When it came time to pick a word from the word cloud to write about, it made sense to me that what jumped off the page was the beautiful, fuchsia word, community. I resisted hard though, because I thought, what the heck do I know about community? I’ve struggled with feeling like I was a part of one my whole life! But that word insisted and so here I am, warts and all.


I’ve been on the sidelines most of my life. When I become a part of things, it’s always with at least one little toe out, but mostly only with one little toe in. I’ve only jumped in fully a couple times in my life and that’s because it feels safer to be on the sidelines.…. I have an out. The story I told myself was that if I leave, it won’t hurt or disappoint anyone because I was never really in.


So, here’s what I know: the times when I have jumped in with both feet are the times when I’ve felt most alive, most engaged, most loved and most like I belonged. What I’ve learned is that community and belonging, much like love, are best when they are treated like verbs. I was expecting that belonging to a community would just happen, simply because I was showing up. I didn’t realize for a very long time that community is something you give yourself to and that you work at.


I remember when I first discovered Science of Mind at the Seattle Center for Spiritual Living, it was months and maybe even years later that I would leave in tears because although I loved and so resonated with the message and I couldn’t wait to get there on Sunday morning, when I left, I felt so alone, and it felt like it wasn’t really my community… I didn’t belong. For a long time, I blamed them. I said they were unfriendly or they were cliquish, but the truth was, I was sitting on the sidelines with most of me out.

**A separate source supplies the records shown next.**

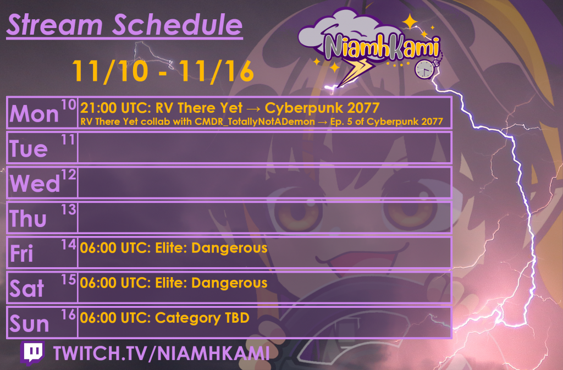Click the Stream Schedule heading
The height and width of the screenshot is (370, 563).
(125, 25)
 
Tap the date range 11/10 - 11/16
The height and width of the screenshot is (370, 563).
(163, 71)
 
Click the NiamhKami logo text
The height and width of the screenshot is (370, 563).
(382, 47)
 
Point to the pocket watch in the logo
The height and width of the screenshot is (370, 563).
(425, 69)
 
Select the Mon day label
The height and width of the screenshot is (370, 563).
(34, 114)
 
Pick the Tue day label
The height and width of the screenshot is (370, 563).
(29, 148)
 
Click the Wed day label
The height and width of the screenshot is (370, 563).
(35, 183)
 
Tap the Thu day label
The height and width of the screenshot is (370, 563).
(28, 218)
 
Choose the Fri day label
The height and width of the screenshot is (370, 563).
(21, 253)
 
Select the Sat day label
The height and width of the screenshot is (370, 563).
(27, 288)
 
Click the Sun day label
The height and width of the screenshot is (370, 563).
(29, 323)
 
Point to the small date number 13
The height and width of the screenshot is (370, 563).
(69, 209)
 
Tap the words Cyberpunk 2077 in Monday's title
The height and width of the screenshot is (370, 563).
(322, 108)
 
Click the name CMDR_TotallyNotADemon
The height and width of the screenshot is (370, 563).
(255, 122)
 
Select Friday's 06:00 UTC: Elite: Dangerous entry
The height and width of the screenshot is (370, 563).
(174, 248)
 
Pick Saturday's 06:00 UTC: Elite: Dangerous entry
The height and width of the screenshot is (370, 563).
(174, 283)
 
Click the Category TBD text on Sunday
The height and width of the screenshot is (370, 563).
(202, 318)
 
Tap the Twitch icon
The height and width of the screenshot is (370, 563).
(32, 354)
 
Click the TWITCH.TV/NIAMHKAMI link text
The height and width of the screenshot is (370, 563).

A community is a living breathing thing and it needs each of us in order to thrive, and we need it. After so much time isolated during the pandemic what I learned about myself is that I want people in my life… in close proximity so I can look into their eyes and reach out and touch or embrace them. Yes, community, relationships and belonging, they can be messy and challenging, and it might be easier to leave if you aren’t fully in, but so much more is available to you and to everyone that enters our doors if YOU are in it.


The Albuquerque Center for Spiritual Living is my community. I’m jumping in. I hope you’ll join me.